▸ TASK PROMPT
The full set of records must be returned exactly, character for character.

▸ ENTRIES SUPPLIED
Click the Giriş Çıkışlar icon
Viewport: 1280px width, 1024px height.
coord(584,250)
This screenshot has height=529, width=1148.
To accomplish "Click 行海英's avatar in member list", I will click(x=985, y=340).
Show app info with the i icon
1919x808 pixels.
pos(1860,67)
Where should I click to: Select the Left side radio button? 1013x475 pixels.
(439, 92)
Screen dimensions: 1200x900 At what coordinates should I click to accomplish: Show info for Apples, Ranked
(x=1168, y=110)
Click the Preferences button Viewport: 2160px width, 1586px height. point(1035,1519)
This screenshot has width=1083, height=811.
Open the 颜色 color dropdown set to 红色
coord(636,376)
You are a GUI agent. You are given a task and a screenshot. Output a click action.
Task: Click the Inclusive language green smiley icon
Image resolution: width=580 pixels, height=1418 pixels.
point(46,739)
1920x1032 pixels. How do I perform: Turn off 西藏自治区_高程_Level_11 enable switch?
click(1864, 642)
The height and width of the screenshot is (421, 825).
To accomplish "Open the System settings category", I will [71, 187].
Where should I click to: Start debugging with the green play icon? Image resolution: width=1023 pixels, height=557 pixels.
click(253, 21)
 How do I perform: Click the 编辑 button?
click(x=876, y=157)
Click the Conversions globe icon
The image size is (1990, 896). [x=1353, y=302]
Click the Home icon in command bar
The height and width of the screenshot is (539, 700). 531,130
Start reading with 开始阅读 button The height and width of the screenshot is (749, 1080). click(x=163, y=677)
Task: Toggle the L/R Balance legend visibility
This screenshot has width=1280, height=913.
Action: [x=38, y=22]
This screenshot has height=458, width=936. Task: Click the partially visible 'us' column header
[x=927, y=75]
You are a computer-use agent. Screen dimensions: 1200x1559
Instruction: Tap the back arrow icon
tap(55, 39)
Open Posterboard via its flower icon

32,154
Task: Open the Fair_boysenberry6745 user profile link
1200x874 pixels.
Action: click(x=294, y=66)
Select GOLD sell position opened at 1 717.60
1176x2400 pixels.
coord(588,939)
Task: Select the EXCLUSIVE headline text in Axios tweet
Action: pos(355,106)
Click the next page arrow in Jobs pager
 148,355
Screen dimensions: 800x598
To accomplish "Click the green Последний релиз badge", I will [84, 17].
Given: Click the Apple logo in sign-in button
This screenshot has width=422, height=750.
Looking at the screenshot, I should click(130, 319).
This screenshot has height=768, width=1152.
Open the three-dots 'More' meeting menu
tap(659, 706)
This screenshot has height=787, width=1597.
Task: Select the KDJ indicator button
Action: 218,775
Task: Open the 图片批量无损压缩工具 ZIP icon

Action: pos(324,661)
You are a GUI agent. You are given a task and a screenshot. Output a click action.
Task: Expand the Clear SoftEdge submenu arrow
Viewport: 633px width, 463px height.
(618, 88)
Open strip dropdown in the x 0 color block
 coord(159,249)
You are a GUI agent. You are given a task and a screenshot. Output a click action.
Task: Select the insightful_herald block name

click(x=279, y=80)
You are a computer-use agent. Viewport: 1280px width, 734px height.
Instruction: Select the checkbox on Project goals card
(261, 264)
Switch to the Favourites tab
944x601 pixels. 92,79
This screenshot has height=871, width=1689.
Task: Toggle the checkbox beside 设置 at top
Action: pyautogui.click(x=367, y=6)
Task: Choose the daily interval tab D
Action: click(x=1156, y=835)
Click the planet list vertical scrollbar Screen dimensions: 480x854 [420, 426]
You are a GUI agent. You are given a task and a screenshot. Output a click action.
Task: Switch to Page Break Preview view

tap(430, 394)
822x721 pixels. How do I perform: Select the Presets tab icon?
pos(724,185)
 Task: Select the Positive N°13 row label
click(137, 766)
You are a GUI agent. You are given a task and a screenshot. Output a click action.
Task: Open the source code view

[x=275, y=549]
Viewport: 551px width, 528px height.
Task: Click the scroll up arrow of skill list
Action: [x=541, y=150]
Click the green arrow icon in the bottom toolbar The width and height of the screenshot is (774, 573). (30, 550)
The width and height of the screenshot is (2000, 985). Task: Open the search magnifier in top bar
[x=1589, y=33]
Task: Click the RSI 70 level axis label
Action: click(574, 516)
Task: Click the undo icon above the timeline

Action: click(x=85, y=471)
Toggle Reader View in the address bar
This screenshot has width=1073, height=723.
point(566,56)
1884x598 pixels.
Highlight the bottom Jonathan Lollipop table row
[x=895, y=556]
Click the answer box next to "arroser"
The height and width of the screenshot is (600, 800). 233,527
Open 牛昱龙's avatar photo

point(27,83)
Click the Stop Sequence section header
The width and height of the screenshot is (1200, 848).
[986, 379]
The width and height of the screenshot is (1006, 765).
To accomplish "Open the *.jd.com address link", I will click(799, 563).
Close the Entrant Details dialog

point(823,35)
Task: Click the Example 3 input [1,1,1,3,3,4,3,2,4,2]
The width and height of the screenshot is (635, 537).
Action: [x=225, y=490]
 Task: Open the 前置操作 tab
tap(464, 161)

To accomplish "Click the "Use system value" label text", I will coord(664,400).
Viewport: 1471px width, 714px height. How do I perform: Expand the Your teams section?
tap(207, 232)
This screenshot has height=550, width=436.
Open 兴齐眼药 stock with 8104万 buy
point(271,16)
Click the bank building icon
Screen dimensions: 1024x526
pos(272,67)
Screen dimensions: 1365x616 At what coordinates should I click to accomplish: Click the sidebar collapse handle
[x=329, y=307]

▸ ANSWER TO THIS PROBLEM
Click the Giriş Çıkışlar icon
Viewport: 1280px width, 1024px height.
coord(584,250)
This screenshot has height=529, width=1148.
To accomplish "Click 行海英's avatar in member list", I will click(x=985, y=340).
Show app info with the i icon
1919x808 pixels.
pos(1860,67)
Where should I click to: Select the Left side radio button? 1013x475 pixels.
(439, 92)
Screen dimensions: 1200x900 At what coordinates should I click to accomplish: Show info for Apples, Ranked
(x=1168, y=110)
Click the Preferences button Viewport: 2160px width, 1586px height. point(1035,1519)
This screenshot has width=1083, height=811.
Open the 颜色 color dropdown set to 红色
coord(636,376)
You are a GUI agent. You are given a task and a screenshot. Output a click action.
Task: Click the Inclusive language green smiley icon
Image resolution: width=580 pixels, height=1418 pixels.
point(46,739)
1920x1032 pixels. How do I perform: Turn off 西藏自治区_高程_Level_11 enable switch?
click(1864, 642)
The height and width of the screenshot is (421, 825).
To accomplish "Open the System settings category", I will [71, 187].
Where should I click to: Start debugging with the green play icon? Image resolution: width=1023 pixels, height=557 pixels.
click(253, 21)
 How do I perform: Click the 编辑 button?
click(x=876, y=157)
Click the Conversions globe icon
The image size is (1990, 896). [x=1353, y=302]
Click the Home icon in command bar
The height and width of the screenshot is (539, 700). 531,130
Start reading with 开始阅读 button The height and width of the screenshot is (749, 1080). click(x=163, y=677)
Task: Toggle the L/R Balance legend visibility
This screenshot has width=1280, height=913.
Action: [x=38, y=22]
This screenshot has height=458, width=936. Task: Click the partially visible 'us' column header
[x=927, y=75]
You are a computer-use agent. Screen dimensions: 1200x1559
Instruction: Tap the back arrow icon
tap(55, 39)
Open Posterboard via its flower icon

32,154
Task: Open the Fair_boysenberry6745 user profile link
1200x874 pixels.
Action: click(x=294, y=66)
Select GOLD sell position opened at 1 717.60
1176x2400 pixels.
coord(588,939)
Task: Select the EXCLUSIVE headline text in Axios tweet
Action: pos(355,106)
Click the next page arrow in Jobs pager
 148,355
Screen dimensions: 800x598
To accomplish "Click the green Последний релиз badge", I will [84, 17].
Given: Click the Apple logo in sign-in button
This screenshot has width=422, height=750.
Looking at the screenshot, I should click(130, 319).
This screenshot has height=768, width=1152.
Open the three-dots 'More' meeting menu
tap(659, 706)
This screenshot has height=787, width=1597.
Task: Select the KDJ indicator button
Action: 218,775
Task: Open the 图片批量无损压缩工具 ZIP icon

Action: pos(324,661)
You are a GUI agent. You are given a task and a screenshot. Output a click action.
Task: Expand the Clear SoftEdge submenu arrow
Viewport: 633px width, 463px height.
(618, 88)
Open strip dropdown in the x 0 color block
 coord(159,249)
You are a GUI agent. You are given a task and a screenshot. Output a click action.
Task: Select the insightful_herald block name

click(x=279, y=80)
You are a computer-use agent. Viewport: 1280px width, 734px height.
Instruction: Select the checkbox on Project goals card
(261, 264)
Switch to the Favourites tab
944x601 pixels. 92,79
This screenshot has height=871, width=1689.
Task: Toggle the checkbox beside 设置 at top
Action: pyautogui.click(x=367, y=6)
Task: Choose the daily interval tab D
Action: click(x=1156, y=835)
Click the planet list vertical scrollbar Screen dimensions: 480x854 [420, 426]
You are a GUI agent. You are given a task and a screenshot. Output a click action.
Task: Switch to Page Break Preview view

tap(430, 394)
822x721 pixels. How do I perform: Select the Presets tab icon?
pos(724,185)
 Task: Select the Positive N°13 row label
click(137, 766)
You are a GUI agent. You are given a task and a screenshot. Output a click action.
Task: Open the source code view

[x=275, y=549]
Viewport: 551px width, 528px height.
Task: Click the scroll up arrow of skill list
Action: [x=541, y=150]
Click the green arrow icon in the bottom toolbar The width and height of the screenshot is (774, 573). (30, 550)
The width and height of the screenshot is (2000, 985). Task: Open the search magnifier in top bar
[x=1589, y=33]
Task: Click the RSI 70 level axis label
Action: click(574, 516)
Task: Click the undo icon above the timeline

Action: click(x=85, y=471)
Toggle Reader View in the address bar
This screenshot has width=1073, height=723.
point(566,56)
1884x598 pixels.
Highlight the bottom Jonathan Lollipop table row
[x=895, y=556]
Click the answer box next to "arroser"
The height and width of the screenshot is (600, 800). 233,527
Open 牛昱龙's avatar photo

point(27,83)
Click the Stop Sequence section header
The width and height of the screenshot is (1200, 848).
[986, 379]
The width and height of the screenshot is (1006, 765).
To accomplish "Open the *.jd.com address link", I will click(799, 563).
Close the Entrant Details dialog

point(823,35)
Task: Click the Example 3 input [1,1,1,3,3,4,3,2,4,2]
The width and height of the screenshot is (635, 537).
Action: [x=225, y=490]
 Task: Open the 前置操作 tab
tap(464, 161)

To accomplish "Click the "Use system value" label text", I will coord(664,400).
Viewport: 1471px width, 714px height. How do I perform: Expand the Your teams section?
tap(207, 232)
This screenshot has height=550, width=436.
Open 兴齐眼药 stock with 8104万 buy
point(271,16)
Click the bank building icon
Screen dimensions: 1024x526
pos(272,67)
Screen dimensions: 1365x616 At what coordinates should I click to accomplish: Click the sidebar collapse handle
[x=329, y=307]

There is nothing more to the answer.